Source: Episode
Interesting look showing how various shocks impacted volatility trading over the past 27 or so years.
M&G, the folks behind the above chart, note that:
“There have been only three phases in last 25 years when the S&P500 has moved this rapidly in this short a period of time, a fact drawn to my attention by my perceptive colleague, Marc Beckenstrater (see figure 1). Similar moves in the last 25 years have coincided with genuine events. The Asian crisis, the tech bust, and the GFC.”
The February event occurred for what we now know believe were specific reasons: the collapse of the leveraged-short-volatility notes, a widely held position among some hedge funds. We discussed this in some detail last month (Why 2018 in Markets Feels So Awful), noting (my explanation of why the VIX notes unwound is after the jump)
I don’t see that event as a indicating the economy is deteriorating; nor do I see the signs of a marker top. Note that a robust economy that withstands a blow is healthy. As ECRI’s Lakshman Achuthan notes, weak economies are tipped into recession by even a modest shock.
I have written about the subject of how market tops are formed in the past; this does not have any of those characteristics (yet).

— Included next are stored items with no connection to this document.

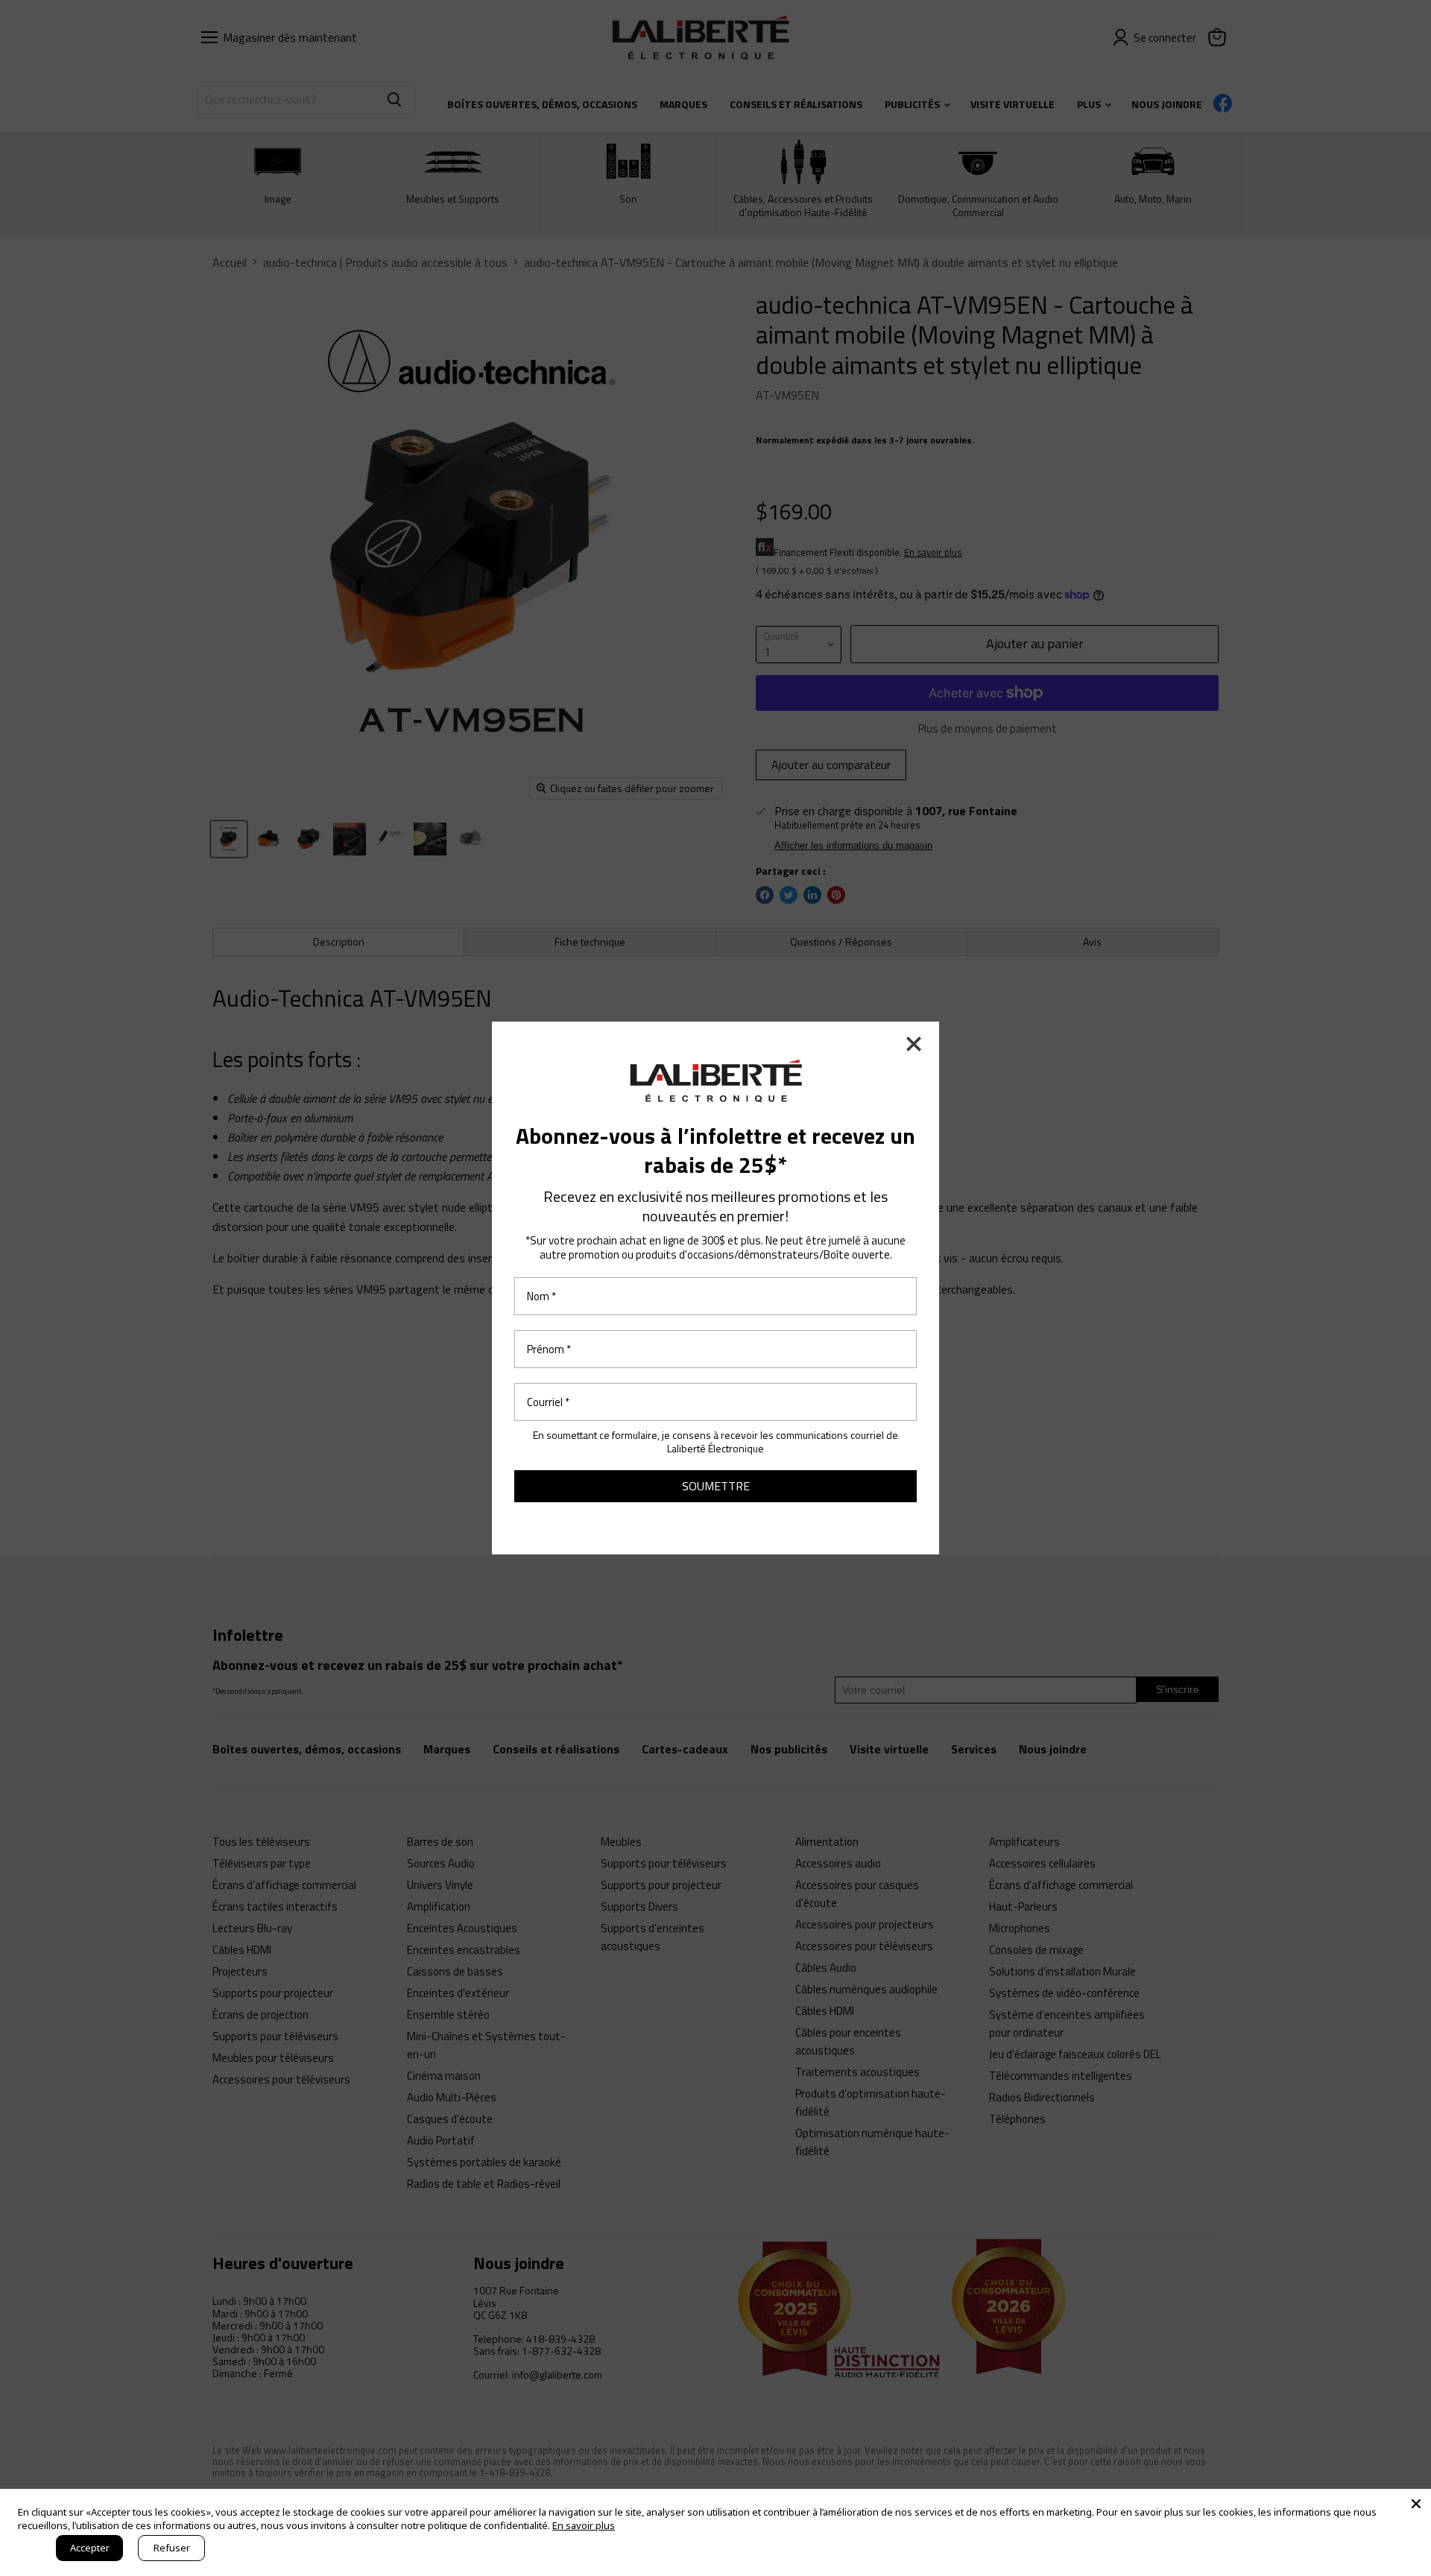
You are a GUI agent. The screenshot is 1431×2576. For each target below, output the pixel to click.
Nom (541, 1296)
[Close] (1416, 2503)
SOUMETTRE (716, 1486)
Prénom (549, 1349)
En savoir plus (583, 2525)
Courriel (548, 1402)
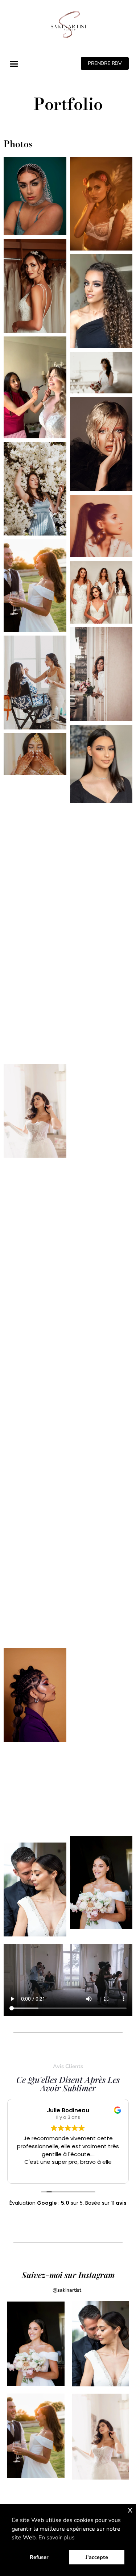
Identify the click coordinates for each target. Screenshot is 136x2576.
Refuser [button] (39, 2557)
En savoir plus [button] (56, 2538)
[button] (14, 64)
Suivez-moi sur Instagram (68, 2274)
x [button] (130, 2509)
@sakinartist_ (68, 2290)
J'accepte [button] (97, 2557)
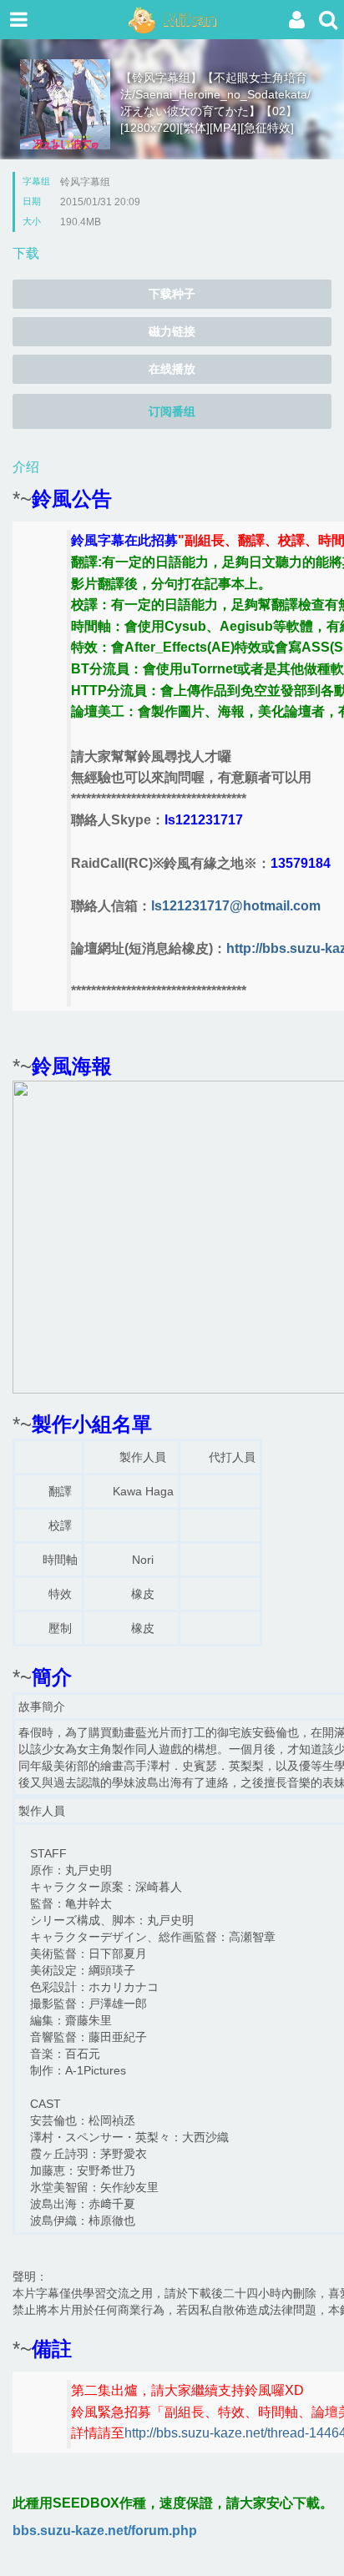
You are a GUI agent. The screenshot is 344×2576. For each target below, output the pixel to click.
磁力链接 (172, 331)
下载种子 (172, 293)
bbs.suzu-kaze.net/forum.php (105, 2530)
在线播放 (172, 369)
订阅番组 (172, 411)
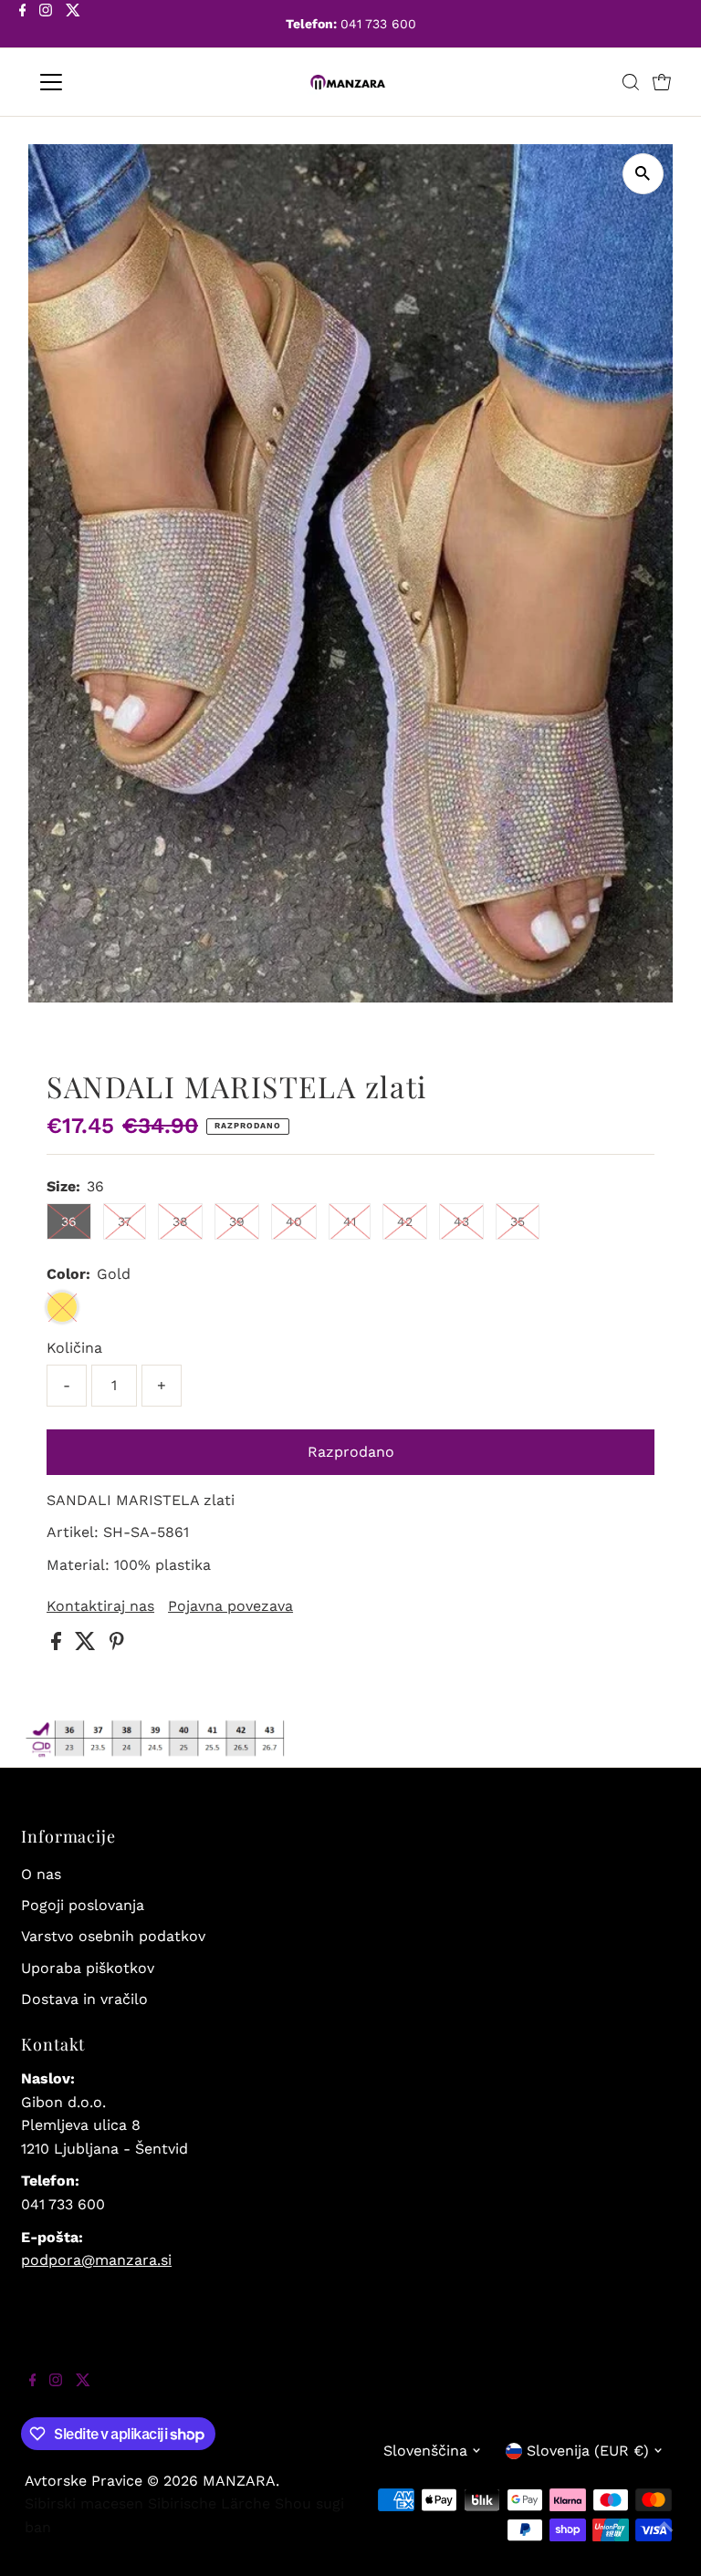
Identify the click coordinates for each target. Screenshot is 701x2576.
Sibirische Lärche (209, 2503)
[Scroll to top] (664, 2539)
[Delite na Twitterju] (87, 1645)
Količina (74, 1347)
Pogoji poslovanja (82, 1905)
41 (349, 1221)
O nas (41, 1874)
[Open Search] (631, 82)
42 (405, 1221)
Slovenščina (425, 2450)
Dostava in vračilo (84, 1999)
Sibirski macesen (84, 2503)
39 (237, 1221)
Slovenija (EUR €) (588, 2450)
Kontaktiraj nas (100, 1606)
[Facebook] (23, 25)
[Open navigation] (104, 82)
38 (180, 1221)
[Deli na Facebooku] (58, 1645)
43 (461, 1221)
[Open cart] (662, 82)
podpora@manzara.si (96, 2260)
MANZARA (239, 2480)
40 (294, 1221)
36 (69, 1221)
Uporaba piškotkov (87, 1968)
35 (517, 1221)
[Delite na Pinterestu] (117, 1645)
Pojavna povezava (230, 1606)
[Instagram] (46, 25)
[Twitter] (73, 25)
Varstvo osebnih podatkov (113, 1936)
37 (124, 1221)
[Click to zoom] (643, 173)
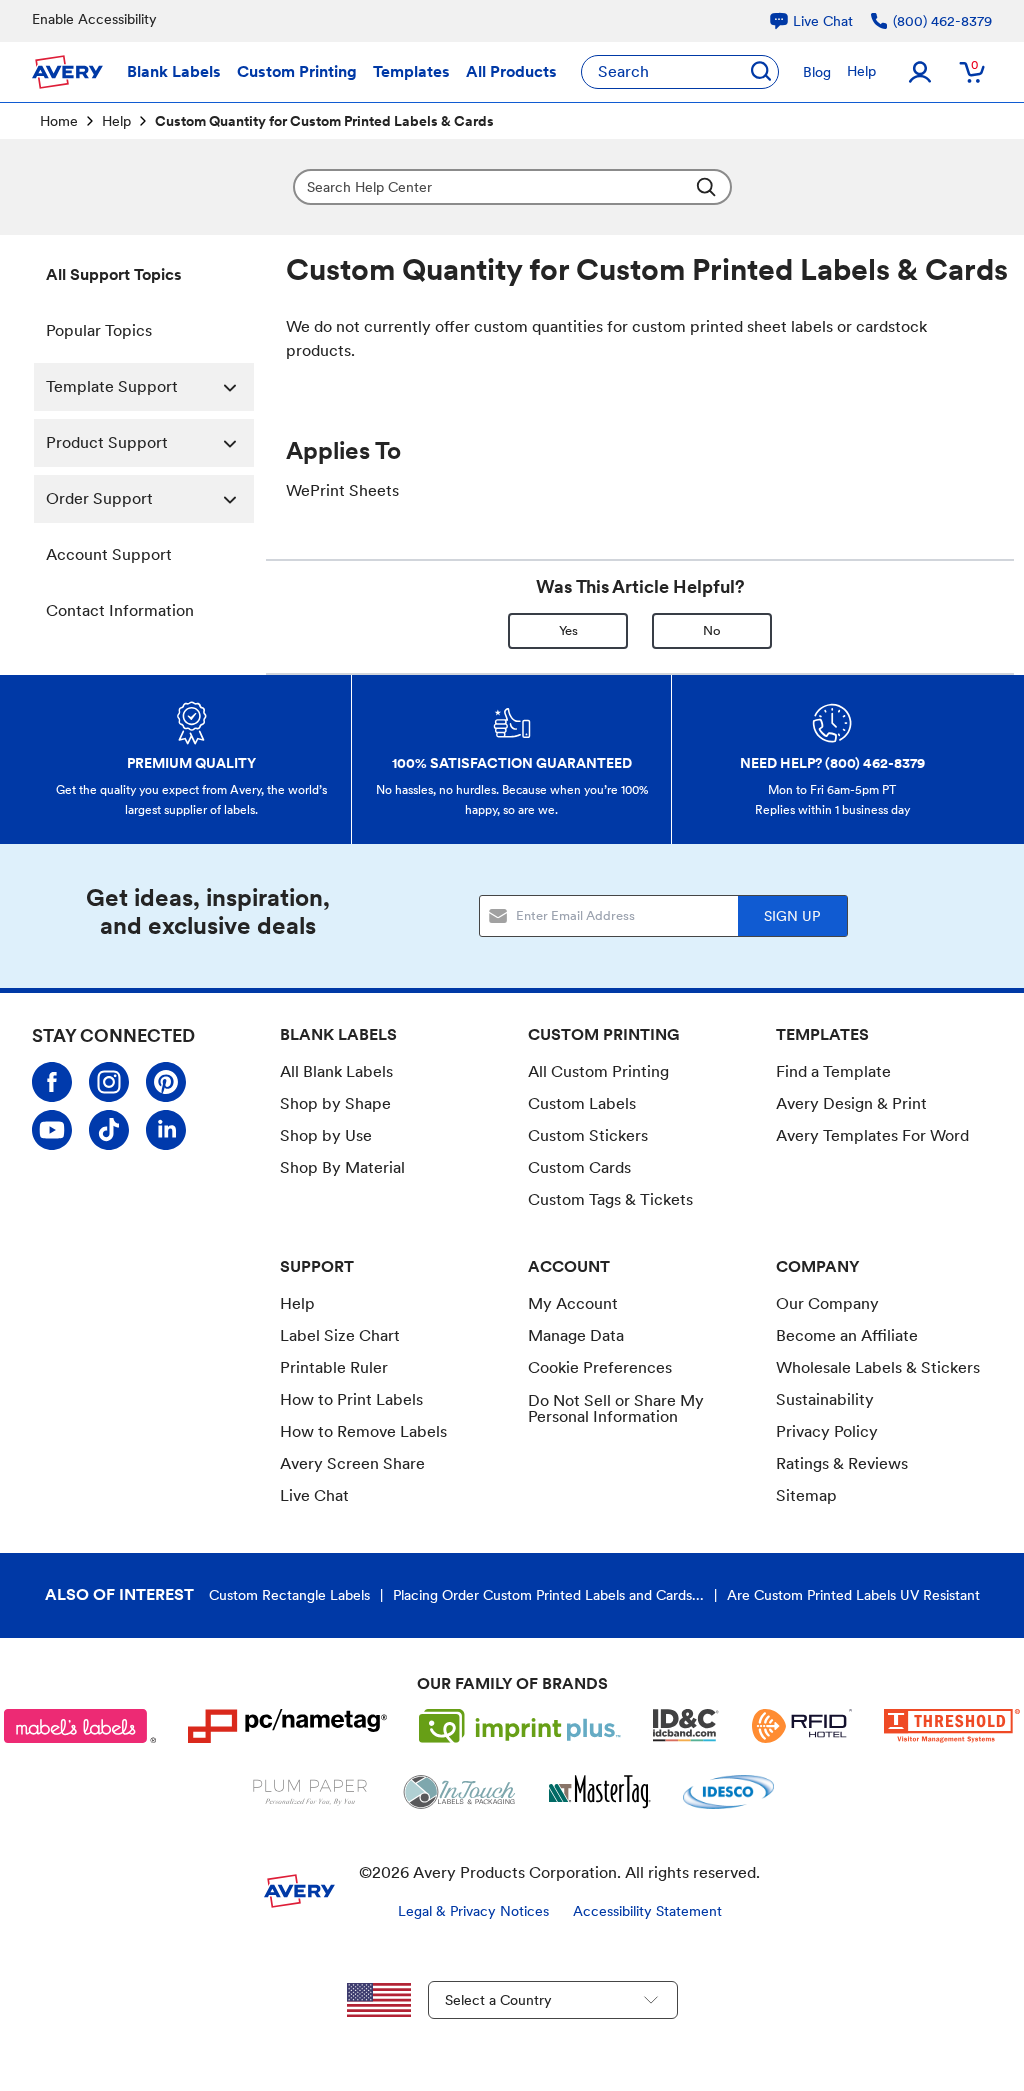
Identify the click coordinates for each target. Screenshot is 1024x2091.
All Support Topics (114, 274)
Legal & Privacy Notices (473, 1911)
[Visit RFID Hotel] (802, 1726)
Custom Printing (297, 71)
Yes (568, 630)
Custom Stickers (588, 1135)
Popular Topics (99, 330)
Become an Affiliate (847, 1335)
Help (861, 71)
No (712, 630)
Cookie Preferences (600, 1368)
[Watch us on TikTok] (109, 1130)
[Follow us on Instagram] (109, 1082)
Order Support (99, 498)
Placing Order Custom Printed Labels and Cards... (548, 1595)
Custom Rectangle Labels (289, 1595)
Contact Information (120, 610)
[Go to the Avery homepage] (67, 72)
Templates (411, 71)
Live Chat (314, 1496)
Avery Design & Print (851, 1103)
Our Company (827, 1303)
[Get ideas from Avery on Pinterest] (166, 1082)
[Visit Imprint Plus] (520, 1726)
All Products (511, 71)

My reasonable explanation:
“My best guess is that someone somewhere back in February decided enough was enough — it was time to take their chips off the table. For some historical perspective, let’s look back to December 2006, when the VIX, which is sometimes referred to as the market’s fear index, hit a cyclical low of 9.39, just as the housing market began to stumble and stock markets were beginning their final run-up ahead of the Great Recession and a subsequent 57 percent crash. For anyone looking for a technical signal that the moment had come to unwind a levered VIX trade, that time was as good a time as any.
As the VIX was getting closer to its record low of 8.56 in November 2017, my guess is a chain of events led large holders of the leveraged volatility notes to start cashing out. A trickle at first, then a flood. As so often happens, selling begat more selling, especially with this highly leveraged trade. Pretty soon, a vicious volatility cycle was underway. It wasn’t an outright panic but rather gradual selling that fed on itself, playing out over a few months, from November to February, when the VIX spiked to 50.3.”